Money to Burn by Ricardo Piglia

 

I'm gonna start by saying that reading this book felt like I was experiencing a fever dream and I don't think that I liked it. However, there are many elements of this book that I found to be rather interesting. One such thing is the reference to Dordo’s mental illness, “he rarely thought of anything else apart from drugs and the voices to which he paid secret attention…he heard voices, inside his head, between the plates of his skull, women addressing him, issuing commands” (52) as this creates a level of ambiguity in his character. I found it hard to separate whether it was the mental health issues that drove him to criminality or other societal factors. Nevertheless, whether Piglia meant to do it or not, adding this aspect to Dordo’s character highlights a very prominent problem in our society. This is the link between criminal activity and mental illness and how the institutions in our society that revolve around justice and medicine often fail to solve these problems opting instead for quicker and shorter-term solutions. Piglia offers these types of social commentary in many other areas of the book, most noticeably in the section in which the gunman burns the money they stole and throws it out the window.

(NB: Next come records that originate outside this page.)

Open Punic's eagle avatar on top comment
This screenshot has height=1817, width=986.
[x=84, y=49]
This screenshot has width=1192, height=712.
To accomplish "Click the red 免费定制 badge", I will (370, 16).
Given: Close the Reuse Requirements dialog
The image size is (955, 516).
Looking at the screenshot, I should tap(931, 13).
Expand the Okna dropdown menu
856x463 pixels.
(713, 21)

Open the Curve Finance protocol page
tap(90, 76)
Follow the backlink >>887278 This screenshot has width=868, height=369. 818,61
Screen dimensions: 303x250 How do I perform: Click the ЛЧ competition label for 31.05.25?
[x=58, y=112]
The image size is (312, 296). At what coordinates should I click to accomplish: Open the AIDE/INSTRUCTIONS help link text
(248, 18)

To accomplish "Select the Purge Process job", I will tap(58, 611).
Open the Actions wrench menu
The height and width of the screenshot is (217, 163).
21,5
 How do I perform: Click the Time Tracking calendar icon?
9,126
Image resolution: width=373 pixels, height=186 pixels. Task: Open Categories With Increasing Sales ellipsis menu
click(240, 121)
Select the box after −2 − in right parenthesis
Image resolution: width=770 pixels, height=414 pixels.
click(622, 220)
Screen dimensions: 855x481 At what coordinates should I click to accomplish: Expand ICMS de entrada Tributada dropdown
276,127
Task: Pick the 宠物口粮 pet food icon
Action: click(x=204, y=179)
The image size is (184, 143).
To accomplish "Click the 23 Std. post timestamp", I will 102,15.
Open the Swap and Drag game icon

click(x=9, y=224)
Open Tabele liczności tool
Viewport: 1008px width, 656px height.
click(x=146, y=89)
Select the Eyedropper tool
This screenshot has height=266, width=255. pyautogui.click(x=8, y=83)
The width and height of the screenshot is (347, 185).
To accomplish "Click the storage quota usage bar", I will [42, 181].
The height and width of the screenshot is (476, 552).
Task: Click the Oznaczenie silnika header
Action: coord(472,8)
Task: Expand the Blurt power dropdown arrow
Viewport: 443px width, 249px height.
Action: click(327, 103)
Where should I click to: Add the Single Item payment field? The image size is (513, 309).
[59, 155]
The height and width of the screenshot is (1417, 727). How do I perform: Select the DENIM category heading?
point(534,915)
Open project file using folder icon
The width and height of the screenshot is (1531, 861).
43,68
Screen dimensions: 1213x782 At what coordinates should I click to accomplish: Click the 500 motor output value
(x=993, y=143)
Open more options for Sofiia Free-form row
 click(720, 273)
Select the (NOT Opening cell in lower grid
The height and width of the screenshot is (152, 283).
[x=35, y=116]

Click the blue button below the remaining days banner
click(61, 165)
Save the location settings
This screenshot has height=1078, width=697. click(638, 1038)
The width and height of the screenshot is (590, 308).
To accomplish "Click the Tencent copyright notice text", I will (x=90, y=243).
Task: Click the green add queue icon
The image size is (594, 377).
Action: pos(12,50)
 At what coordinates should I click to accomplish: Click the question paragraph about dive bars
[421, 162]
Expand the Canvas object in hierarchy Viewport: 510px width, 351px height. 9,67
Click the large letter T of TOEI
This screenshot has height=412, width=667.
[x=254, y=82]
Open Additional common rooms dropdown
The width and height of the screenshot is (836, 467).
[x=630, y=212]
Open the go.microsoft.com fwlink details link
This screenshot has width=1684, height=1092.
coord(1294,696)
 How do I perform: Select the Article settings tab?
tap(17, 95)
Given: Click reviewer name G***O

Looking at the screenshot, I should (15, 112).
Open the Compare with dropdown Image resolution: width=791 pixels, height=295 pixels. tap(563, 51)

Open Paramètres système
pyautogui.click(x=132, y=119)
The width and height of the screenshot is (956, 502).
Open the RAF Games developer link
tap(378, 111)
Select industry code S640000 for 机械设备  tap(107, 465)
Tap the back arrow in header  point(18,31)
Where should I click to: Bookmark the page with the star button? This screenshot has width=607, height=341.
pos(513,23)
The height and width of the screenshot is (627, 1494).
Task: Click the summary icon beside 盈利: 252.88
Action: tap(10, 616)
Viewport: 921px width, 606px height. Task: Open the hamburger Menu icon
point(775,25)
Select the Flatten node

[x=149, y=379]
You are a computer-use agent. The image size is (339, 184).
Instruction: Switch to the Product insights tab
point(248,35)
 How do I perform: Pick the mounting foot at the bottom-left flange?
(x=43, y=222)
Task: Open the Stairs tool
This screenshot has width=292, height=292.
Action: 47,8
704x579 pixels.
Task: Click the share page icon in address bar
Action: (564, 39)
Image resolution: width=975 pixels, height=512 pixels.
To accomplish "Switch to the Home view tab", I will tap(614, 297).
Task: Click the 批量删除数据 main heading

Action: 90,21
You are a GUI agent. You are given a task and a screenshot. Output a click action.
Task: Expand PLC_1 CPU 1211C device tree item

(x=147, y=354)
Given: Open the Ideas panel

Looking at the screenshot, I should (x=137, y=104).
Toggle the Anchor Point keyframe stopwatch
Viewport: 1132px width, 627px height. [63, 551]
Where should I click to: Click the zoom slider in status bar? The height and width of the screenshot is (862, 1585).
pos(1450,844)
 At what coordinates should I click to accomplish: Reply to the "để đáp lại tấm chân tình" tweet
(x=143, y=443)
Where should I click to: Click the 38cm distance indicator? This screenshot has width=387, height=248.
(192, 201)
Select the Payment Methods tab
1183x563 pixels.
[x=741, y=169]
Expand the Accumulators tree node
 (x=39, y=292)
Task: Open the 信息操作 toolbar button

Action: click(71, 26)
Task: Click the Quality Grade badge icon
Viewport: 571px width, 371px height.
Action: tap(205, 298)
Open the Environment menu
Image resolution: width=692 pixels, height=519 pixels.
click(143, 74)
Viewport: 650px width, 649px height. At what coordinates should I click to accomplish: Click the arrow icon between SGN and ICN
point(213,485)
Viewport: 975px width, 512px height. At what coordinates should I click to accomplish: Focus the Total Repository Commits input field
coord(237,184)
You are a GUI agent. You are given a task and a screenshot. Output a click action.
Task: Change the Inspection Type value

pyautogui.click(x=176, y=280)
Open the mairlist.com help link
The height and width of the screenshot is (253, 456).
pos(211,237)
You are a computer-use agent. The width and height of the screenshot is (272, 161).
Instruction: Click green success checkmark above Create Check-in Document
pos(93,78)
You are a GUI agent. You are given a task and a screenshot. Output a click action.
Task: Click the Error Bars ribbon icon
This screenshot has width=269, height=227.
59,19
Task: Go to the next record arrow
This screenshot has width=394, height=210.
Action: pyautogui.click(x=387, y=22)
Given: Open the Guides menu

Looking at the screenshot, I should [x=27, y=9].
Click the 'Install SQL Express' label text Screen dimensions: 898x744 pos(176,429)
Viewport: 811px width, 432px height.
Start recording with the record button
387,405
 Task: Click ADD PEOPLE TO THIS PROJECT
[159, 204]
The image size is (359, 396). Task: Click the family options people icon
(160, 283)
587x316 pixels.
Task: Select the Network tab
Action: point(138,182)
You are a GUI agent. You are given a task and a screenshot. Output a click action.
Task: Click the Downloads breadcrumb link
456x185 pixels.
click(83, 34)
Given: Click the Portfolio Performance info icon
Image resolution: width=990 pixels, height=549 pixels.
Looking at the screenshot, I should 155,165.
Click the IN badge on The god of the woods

This scene serves to show the importance of money to our society as before this happened neighbours and passersby were watching the fight go down with a sort of strange fascination and anticipation. However, once the money was burned the onlookers quickly changed their attitude not triggered by the violence and subsequent destruction around them but by the act of money burning. “Burning innocent money is an act of cannibalism.’ If they had given away the money, if they had thrown it out of the window at the people gathered on the street…everything would have gone differently for them” (158). Perhaps this is why Piglia chose to add this detail to his novel despite it not being confirmed fact it gives a level of commentary and understanding to the reader of the bitter effects of poverty.

My question is despite his assertion in the epilogue that he committed to the truth and has“ always used original material in the account of the words and actions of its characters” (204). Why do you think Piglia chose to include the money-burning scene when it is not confirmed that it occurred?